Arturo se mesó los cabellos. Durante un instante, durante un solo instante, volvió a sentirse de nuevo una mierda. Después se recuperó.
—¡Nooo! No lo entiendes. Pasquale es una excelente persona, un pedazo de pan, lo único que ocurre es que…
Y se disponía a retomar sus explicaciones, que si patatín que si patatán, cuando Sandra le hizo un gesto de que no siguiera hablando, exhausta. Se levantó con esfuerzo de la silla.
—La realidad, Artu —dijo, tocando la mesa—. Hay una buena diferencia entre la realidad y las gilipolleces.
Aquella noche, Sandra durmió abrazada a su marido. Se daban la mano en la enorme cama, como cuando se conocieron y soñaban con una vida juntos: una casa, los hijos, las vacaciones en Cerdeña o aunque sólo fuera en la isla de Elba.
Antes de quedarse dormida, acarició largo rato el pelo del hombre con quien se había casado y a quien nadie más, ni ahora ni nunca —por desgracia—, podría sustituir. En realidad, estaba pensando seriamente en el divorcio.
Tenía la responsabilidad de sus hijos, de la casa, de las cosas concretas de la vida. Las sentía todas sobre sus hombros, esas responsabilidades. Pediría la separación sin esperar demasiado. Sin negar, por lo menos esa noche, los sentimientos que a pesar de todo experimentaba por ese hombre.
Se hundió en la almohada. Pediría la separación. Así no podían seguir. Cerró los párpados. Fuera, el bullicio hería el silencio de la noche. Un claxon, un coche que pasa a velocidad de locos.
Sería estupendo poder volver a empezar desde cero. Tener aún nueve o diez vidas por delante.
Se le vino a la cabeza su padre: un hombre condecorado por el Presidente de la República, un héroe de la Resistencia, alguien que había trabajado durante toda su vida, que había perdido una pierna en la fábrica de la que su marido había sido despedido.
Volvió con el pensamiento a aquella famosa noche de Ferragosto, hacía ya más de veinte años, en el pinar de Follonica: fue allí donde se topó con Arturo por primera vez. Y se dio cuenta enseguida, por sus actitudes, por cómo se encendía los cigarrillos y hablaba de empresas fantasmagóricas, de que era un hombre que no llegaría a nada.
Sandra pensó que hay cosas que no las decides tú. Que las deciden el capitalismo mundial, la historia de las naciones, la República Italiana en tu lugar.
Y además hay cosas que las decides tú. Que sólo dependen de ti.

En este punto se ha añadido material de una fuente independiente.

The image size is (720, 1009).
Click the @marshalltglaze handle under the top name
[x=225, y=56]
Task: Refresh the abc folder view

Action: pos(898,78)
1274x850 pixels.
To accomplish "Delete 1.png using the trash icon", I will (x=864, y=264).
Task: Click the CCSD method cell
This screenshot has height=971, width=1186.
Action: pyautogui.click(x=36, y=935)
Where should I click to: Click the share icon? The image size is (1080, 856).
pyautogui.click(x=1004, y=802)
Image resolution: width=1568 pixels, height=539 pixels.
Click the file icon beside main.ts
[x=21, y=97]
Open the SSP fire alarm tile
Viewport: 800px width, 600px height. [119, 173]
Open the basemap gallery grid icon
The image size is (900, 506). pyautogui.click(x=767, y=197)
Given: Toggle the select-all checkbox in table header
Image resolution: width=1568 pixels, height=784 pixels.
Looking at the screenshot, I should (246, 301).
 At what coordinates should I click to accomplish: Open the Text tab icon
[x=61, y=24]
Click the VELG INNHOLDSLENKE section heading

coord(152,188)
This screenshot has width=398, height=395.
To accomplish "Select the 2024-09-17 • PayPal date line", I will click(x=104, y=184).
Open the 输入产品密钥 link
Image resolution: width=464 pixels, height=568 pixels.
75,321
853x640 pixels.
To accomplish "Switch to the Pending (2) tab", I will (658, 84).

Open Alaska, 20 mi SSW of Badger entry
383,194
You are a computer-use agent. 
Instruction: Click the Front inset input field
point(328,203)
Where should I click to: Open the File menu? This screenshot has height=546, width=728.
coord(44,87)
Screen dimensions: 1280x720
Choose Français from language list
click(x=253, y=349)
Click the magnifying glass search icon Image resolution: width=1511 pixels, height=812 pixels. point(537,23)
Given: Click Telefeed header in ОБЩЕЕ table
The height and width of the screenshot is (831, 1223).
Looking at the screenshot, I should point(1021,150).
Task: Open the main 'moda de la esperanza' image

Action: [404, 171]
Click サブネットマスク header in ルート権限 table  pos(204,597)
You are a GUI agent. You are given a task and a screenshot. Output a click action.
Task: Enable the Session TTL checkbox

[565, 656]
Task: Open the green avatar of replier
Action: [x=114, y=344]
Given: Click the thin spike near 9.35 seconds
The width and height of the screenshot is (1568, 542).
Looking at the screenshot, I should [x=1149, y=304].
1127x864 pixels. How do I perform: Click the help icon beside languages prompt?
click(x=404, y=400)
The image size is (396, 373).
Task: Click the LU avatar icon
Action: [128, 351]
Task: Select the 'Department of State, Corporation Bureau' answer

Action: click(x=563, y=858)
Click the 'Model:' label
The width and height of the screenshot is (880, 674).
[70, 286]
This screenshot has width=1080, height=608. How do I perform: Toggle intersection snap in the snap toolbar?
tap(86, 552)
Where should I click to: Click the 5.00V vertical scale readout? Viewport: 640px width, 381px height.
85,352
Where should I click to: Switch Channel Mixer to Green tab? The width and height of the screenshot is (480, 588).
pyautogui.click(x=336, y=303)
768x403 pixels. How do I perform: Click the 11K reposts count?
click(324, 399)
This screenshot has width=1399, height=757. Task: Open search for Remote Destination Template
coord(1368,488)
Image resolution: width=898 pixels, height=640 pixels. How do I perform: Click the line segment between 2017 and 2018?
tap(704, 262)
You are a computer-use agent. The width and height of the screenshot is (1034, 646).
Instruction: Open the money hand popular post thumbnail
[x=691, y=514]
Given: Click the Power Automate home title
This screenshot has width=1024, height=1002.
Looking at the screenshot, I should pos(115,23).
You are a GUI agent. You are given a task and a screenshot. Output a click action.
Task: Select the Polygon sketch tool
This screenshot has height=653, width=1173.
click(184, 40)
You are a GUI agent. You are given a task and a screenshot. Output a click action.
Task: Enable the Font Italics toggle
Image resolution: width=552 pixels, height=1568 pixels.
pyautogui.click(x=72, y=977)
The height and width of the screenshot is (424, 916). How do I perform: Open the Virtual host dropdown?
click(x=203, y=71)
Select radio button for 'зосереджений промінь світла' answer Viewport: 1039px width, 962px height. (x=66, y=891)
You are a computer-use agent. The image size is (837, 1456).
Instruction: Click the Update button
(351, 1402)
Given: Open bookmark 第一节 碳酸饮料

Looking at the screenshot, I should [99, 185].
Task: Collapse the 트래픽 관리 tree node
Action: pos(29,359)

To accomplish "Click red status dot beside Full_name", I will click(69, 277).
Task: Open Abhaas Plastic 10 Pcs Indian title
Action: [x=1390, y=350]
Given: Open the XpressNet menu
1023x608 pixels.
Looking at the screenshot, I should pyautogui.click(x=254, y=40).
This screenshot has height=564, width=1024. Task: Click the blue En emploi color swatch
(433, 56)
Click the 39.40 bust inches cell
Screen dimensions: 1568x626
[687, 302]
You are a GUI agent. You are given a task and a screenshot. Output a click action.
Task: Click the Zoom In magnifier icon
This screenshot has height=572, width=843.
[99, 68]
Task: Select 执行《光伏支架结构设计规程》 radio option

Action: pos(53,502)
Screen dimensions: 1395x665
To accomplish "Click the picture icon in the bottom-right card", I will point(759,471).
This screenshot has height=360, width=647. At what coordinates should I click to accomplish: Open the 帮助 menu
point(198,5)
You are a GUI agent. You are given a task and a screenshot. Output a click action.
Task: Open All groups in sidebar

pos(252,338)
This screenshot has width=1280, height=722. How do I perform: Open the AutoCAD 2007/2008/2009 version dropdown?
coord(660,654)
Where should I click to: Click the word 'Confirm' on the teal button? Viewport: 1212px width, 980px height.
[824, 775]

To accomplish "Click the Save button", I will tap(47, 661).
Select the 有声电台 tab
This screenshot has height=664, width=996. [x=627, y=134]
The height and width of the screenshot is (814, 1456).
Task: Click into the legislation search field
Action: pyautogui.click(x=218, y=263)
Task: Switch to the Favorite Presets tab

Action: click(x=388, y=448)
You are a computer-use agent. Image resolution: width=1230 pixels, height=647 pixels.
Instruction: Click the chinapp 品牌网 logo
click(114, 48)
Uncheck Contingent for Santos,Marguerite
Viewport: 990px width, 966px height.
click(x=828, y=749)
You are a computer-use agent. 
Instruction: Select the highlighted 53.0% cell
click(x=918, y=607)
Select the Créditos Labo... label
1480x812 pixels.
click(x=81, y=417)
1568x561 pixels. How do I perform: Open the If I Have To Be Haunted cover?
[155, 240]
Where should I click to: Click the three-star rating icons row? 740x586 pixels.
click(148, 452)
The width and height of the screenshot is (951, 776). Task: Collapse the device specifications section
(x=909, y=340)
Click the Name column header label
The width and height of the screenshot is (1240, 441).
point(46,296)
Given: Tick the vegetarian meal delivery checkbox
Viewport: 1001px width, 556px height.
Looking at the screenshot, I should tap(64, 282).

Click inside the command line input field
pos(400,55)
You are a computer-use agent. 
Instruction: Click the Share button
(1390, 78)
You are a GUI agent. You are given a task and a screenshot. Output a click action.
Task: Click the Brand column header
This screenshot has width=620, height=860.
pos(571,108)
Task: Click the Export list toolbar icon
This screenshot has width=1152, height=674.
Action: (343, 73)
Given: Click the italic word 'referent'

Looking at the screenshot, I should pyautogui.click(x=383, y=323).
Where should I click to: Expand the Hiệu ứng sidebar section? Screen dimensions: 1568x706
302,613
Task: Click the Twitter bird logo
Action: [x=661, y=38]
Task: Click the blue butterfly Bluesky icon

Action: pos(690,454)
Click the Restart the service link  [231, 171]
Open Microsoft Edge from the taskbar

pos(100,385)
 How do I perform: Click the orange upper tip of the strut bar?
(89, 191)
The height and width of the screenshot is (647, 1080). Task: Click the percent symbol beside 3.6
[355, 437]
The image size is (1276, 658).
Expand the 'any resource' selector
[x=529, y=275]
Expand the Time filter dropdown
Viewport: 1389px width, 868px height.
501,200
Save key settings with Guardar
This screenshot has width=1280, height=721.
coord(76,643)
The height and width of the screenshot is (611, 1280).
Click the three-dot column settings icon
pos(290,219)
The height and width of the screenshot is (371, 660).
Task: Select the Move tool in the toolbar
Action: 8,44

Lo que haces, lo que decides ser. Uno, si nace donde nací yo, puede ser ladrón u obrero, trabajar en el mostrador de gastronomía de la COOP[4] o prostituirse. Uno puede escoger el pensar con su propia cabeza, puede votar por esto o por eso. Puede leer La Repubblica o ver programas de cotilleo.
Por último, hay cosas que no las decide nadie. Como ahora que estoy aquí debajo de las sábanas, con este hombre que siempre me ha llevado por la calle de la amargura y yo lo abrazo y me siento en casa, me siento en la tierra, y mañana, lo juro, llamo al abogado, juro que lo hago. Las cosas que soy y las cosas que querría ser.